Kratter allena i talenti della Svizzera

Snowboard. Il 32enne sappadino è già in ghiacciaio con gli atleti. Mentre il fratello Filippo è nello staff degli azzurri
Di Ilario Tancon

In questi giorni Giacomo Kratter è in ghiacciaio a Saas Fee. Quello di questa settimana nella celebre località turistica del Canton Vallese è uno dei tanti raduni estivi su neve che sta guidando dallo scorso maggio.

Sì, perché da un paio di mesi “Jack” allena la Svizzera, nazione di riferimento dello snowboard mondiale: è coach half pipe pro e challenger (come in Italia squadra A e squadra B), ma lavora anche per il pro e challenger team slopestyle. Il passaggio con i rossocrociati è avvenuto al termine dell’ultima stagione agonistica e dopo alcune annate che il funambolo sappadino ha passato ad allenare gli azzurri.

Nello staff azzurro, intanto, nelle settimane scorse è entrato il fratello Filippo, come allenatore della squadra A di slopestyle, allasua prima esperienza da tecnico.

«Gli svizzeri mi hanno fatto questa offerta e rifiutare non mi pareva proprio il caso», esordisce il trentaduenne di Sappada, una carriera da stella di prima grandezza nel mondo della tavola: tra le altre cose, un quarto posto alle Olimpiadi di Salt Lake City 2002 e la soddisfazione di essere stato il primo snowboarder a chiudere un Fs1260 e un Back to back 1080 in pipe.

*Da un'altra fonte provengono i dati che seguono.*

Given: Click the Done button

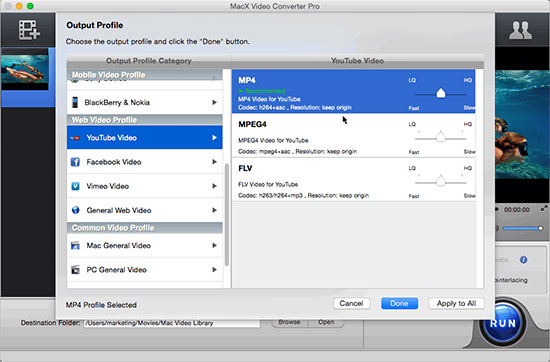Looking at the screenshot, I should click(399, 303).
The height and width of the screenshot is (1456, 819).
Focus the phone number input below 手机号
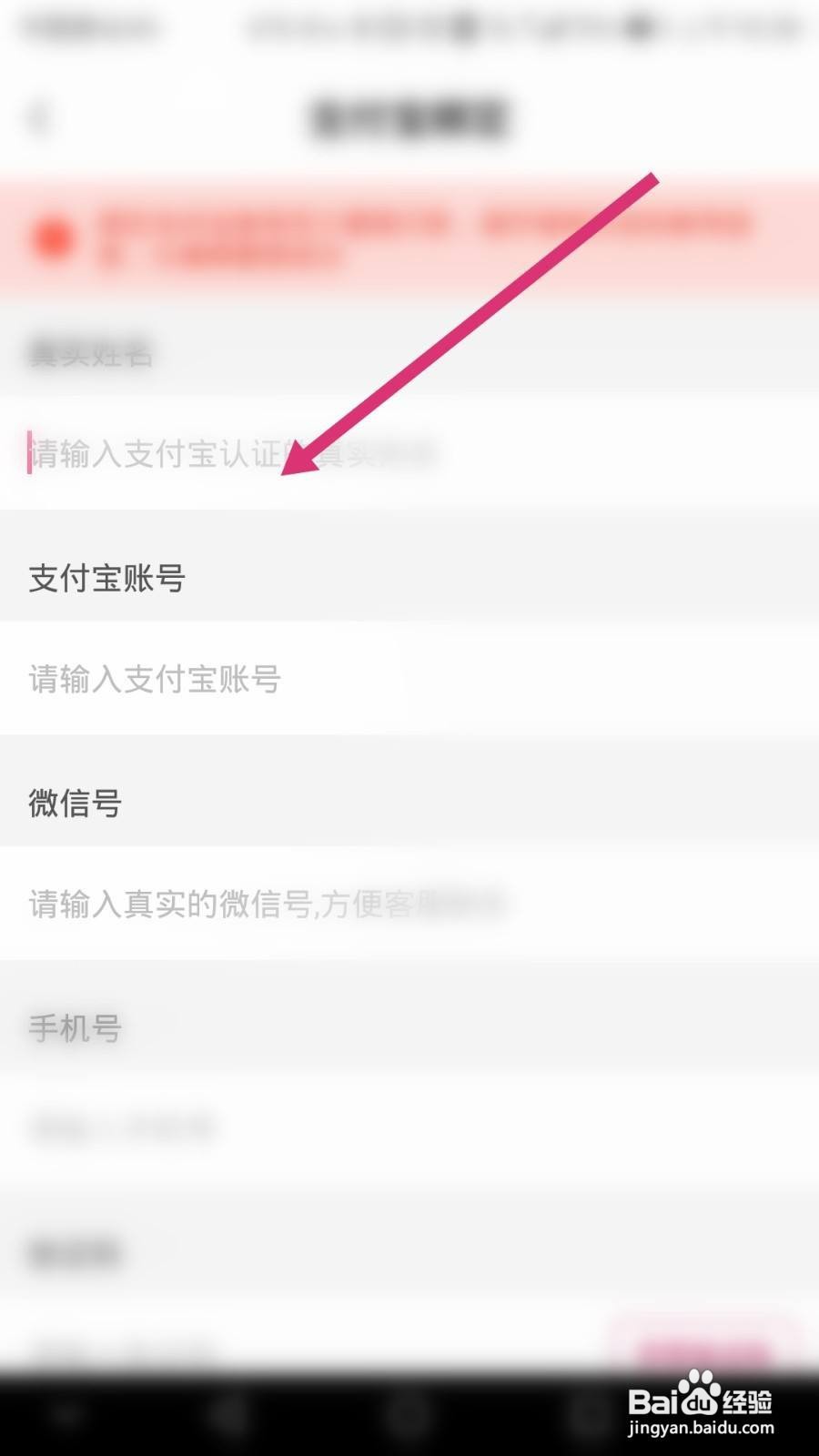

«Ho accettato con entusiasmo, sia per motivi economici, sia per motivi tecnici - dice ancora Giacomo - a livello lavorativo credo che questo sia un salto di qualità notevole. Nello snowboard la Svizzera è la nazione meglio strutturata in Europa e una delle nazioni più importanti al mondo. Ho la possibilità di lavorare al meglio. Solo per fare un esempio: Saas Fee è la nostra base per la preparazione per tutta l’estate e fino a ottobre. Facciamo, sostanzialmente, una settimana qui e una a casa, anche in base alle condizioni meteo e del ghiacciaio. E ho anche l’opportunità di progettare, creare. E crescere professionalmente. Devo, tra le altre cose, allenare il campione olimpico di Sochi, Jurij Podladikov. Non è poco, non credete»?

Come è stato il primo approccio con gli svizzeri?

«Buono. Si sono dimostrati tutti molto disponibili. E poi con più di qualcuno, come ad esempio con lo stesso Podladikov, ci conosciamo da tempo».

E per comunicare?

«Si parla in inglese».

E dello snowboard italiano cosa pensi.

«Sono stato nello staff tecnico della nazionale dal 2010 all’ultima stagione. Credo di aver fatto un buon lavoro e aver lasciato i ragazzi mi è dispiaciuto parecchio perché si era creato un bel gruppo, con rapporti interpersonali ottimi. Ma in Italia, purtroppo, lo snowboard è poco considerato. Nel resto del mondo ha potenzialità commerciali che da noi non vengono sfruttate. E, per quanto riguarda gli aspetti specificamene tecnici, manca un’attività ben strutturata da parte di club e comitati».